I am a beginner to knime. So, I didn’t know much, so I signed up here. (I am using a translator in a non-English speaking country. Please understand if the English is awkward)
What I want to ask here is, is it possible to insert a variable in the #table# part of the SQL statement, and how to do it if possible?
If you look at the SQL Statement menu in the Database Reader Configuration, it says’Select * from #table#’. I know that if the table name in DB is put in #table#, the selected data goes up in memory.
I want to automatically insert the data read from another Database Reader into #table# without entering it directly in the #table# part.
For example, I want to use Table_name read from All_tables of Oracle as a variable and insert it into #table# part of SQL Statement of Database Reader.
the #table# part is the placeholder for the incoming query and not meant to be replaced by the user. I would suggest to use the variable with the table name in a DB Table Selector node instead. That will automatically produce the "SELECT * FROM ". That can then be followed by other in-database processing nodes such as the DB Row Filter. In the end, you can get your data into KNIME with a DB Reader.
The last thing I want is to migrate data from Oracle to another DB using Knime. To do this, the work order I thought of is as follows.
Step 1. Obtain all Table_name from All_tables of Oracle DB
Step 2. Using a Loop Node (just like a for or while function), each Table_name is a variable, and when one loop runs from the Database Reader to Select * from [table_name], data from one table is received.
Step 3. Before the loop ends, insert the database writer node and insert the data just received from the reader into an empty table in another DB.
Step 4. Loop continues until all table data is migrated, and when finished, the operation ends with Loop End Node.
For the above work I thought, I want the #table# part of the SQL Statement to change every time the Loop runs with the Table_name received in Step 1 as a variable.
Is there any way I can do it my way? Or should I change the work step I think or the node I use?
Please ask for a lot of advice. I will humbly accept it.
Thanks and Regards,
@knime_newbie you could take a look at these examples by @tobias.koetter demonstrating how to transfer data between different databases
You might combine that with a database loop:
First you might want to familiarise yourself with the DB extension guide
Thanks for the advice. Through your advice, I have completed Step 3. However, Loop generates an error and does not work properly. Do you know how to do this?

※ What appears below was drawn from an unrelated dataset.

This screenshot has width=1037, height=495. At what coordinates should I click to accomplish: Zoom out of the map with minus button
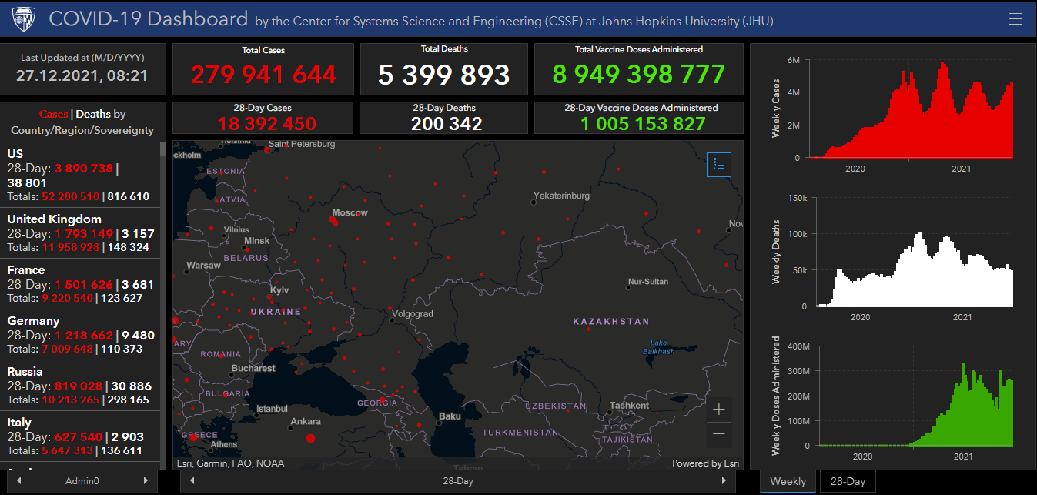pos(719,434)
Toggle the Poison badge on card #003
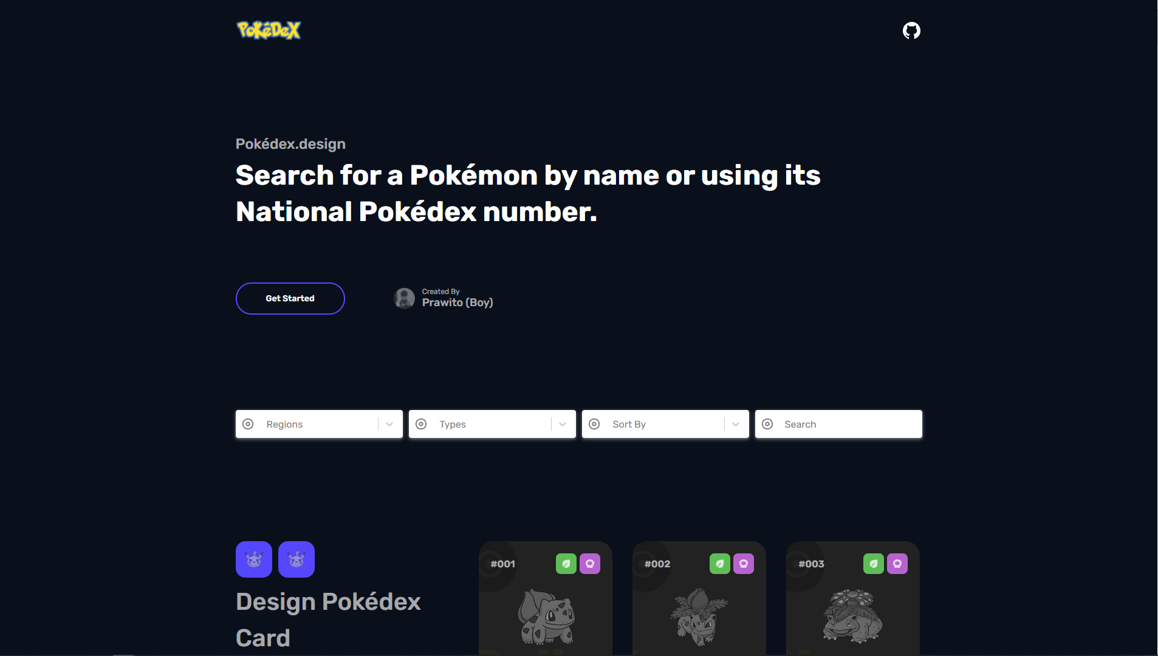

First, it is a node structure diagram currently designed.
When I try to run the loop, I get the following error.
ERROR Loop End 4:10 Execute failed: Input table’s structure differs from reference (first iteration) table: different column counts 4 vs. 5
ERROR Loop End 4:10 Execute failed: Input table’s structure differs from reference (first iteration) table: different column counts 7 vs. 4
ERROR Loop End 4:10 Execute failed: Input table’s structure differs from reference (first iteration) table: different column counts 4 vs. 7
An error occurs, but when the loop starts, the data of the set table is migrated, and if the loop is executed manually, the loop rotates one round.
I want to fix this error and loop through automatically.
Have you tried enabling the Allow changing table specifications checkbox in the Loop End node?
Two things: why would you download the data from the database. Maybe it is better to use a Variable Loop End that would not try to collect all data.
Of course it is possible to download the data and upload it to the DB. The example of Tobias would use streaming so the data would not have to touch the disk. You would have to try if this gives you a good performance.
Hi ScottF, mlauber,
I solved that part using Variable Loop End Node. The loop works fine for most data.
However, a memory error occurred while migrating over 200 million data. The Database Reader Node was fine, but it occurred while the Database Writer Node was about 60% in progress and the operation failed.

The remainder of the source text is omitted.